In the present study too, when crude mortality rates were used for comparing outcomes, Group III (ileostomy) appeared to have the worst outcome (Table 3). The mean duration of hospital stay of 19 days was also higher in this group as compared to 9 days in the other two groups. This apparent worse outcome changed when a risk adjustment was made based on the POSSUM severity score. A similar trend was seen for morbidity where with risk adjustment the odds of morbidity decreased in ileostomy group. For the whole group irrespective of treatment arm it was observed that each percentage rise in severity score significantly increased the OR of death by 1.06. Mean POSSUM score of those who died was also significantly higher. Group III (ileostomy) patients had significantly higher mean POSSUM score (55.55%) than Group I (28%) and Group II (27%). Therefore using crude mortality and morbidity rates without considering disease severity for comparing outcomes in these groups of patients can be misleading.
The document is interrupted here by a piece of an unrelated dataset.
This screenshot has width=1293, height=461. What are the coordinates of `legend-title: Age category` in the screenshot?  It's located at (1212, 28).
The operating surgeon has to take multiple factors into consideration before choosing the type of surgical procedure. Probably no single procedure can be universally applicable to all patients with ileal perforations. Every procedure has its own advantages and disadvantages. Although it may not be possible to take any cutoff POSSUM score to choose between various treatments options we observed that primary closure is safer in patients with single perforation, healthy bowel and minimal contamination and low POSSUM score (mean 28% in present study). Resection anastamosis may be done in a similar group of patients but with multiple perforations or a severely diseased segment and healthy bowel.
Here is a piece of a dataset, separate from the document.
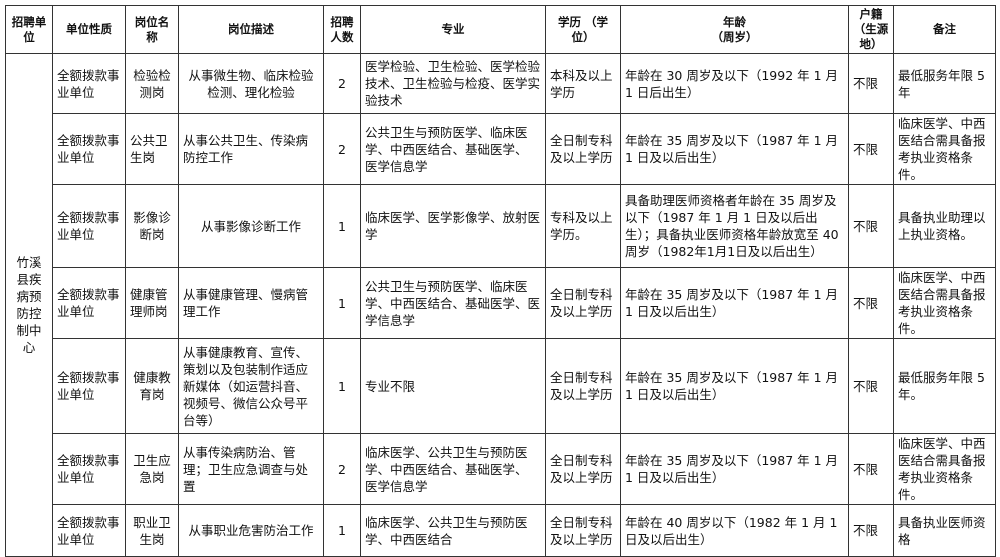 The width and height of the screenshot is (1000, 557). Describe the element at coordinates (251, 30) in the screenshot. I see `header-desc: 岗位描述` at that location.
Ileostomy is a safer option in patients with high POSSUM mortality scores (mean 55% in present study) and the surgeon is not sure about the integrity of the closure. Although a surgeon can identify high-risk patients even by his "gut feeling", in emergency patients he tends to underestimate the risk [48]. The POSSUM score being simple, objective may help to make a decision. To avoid morbidity related to leaks patients with high scores, adverse local findings and being operated by an inexperienced surgeon may benefit from an ileostomy. With practice the score can be calculated at the time of laparototmy within two to three minutes and has already been validated in patients undergoing emergency laparotomy in our setup [26]. The score is a good tool for audit in any surgical unit to monitor the quality of care and compare outcomes based on disease severity rather than the surgical technique used.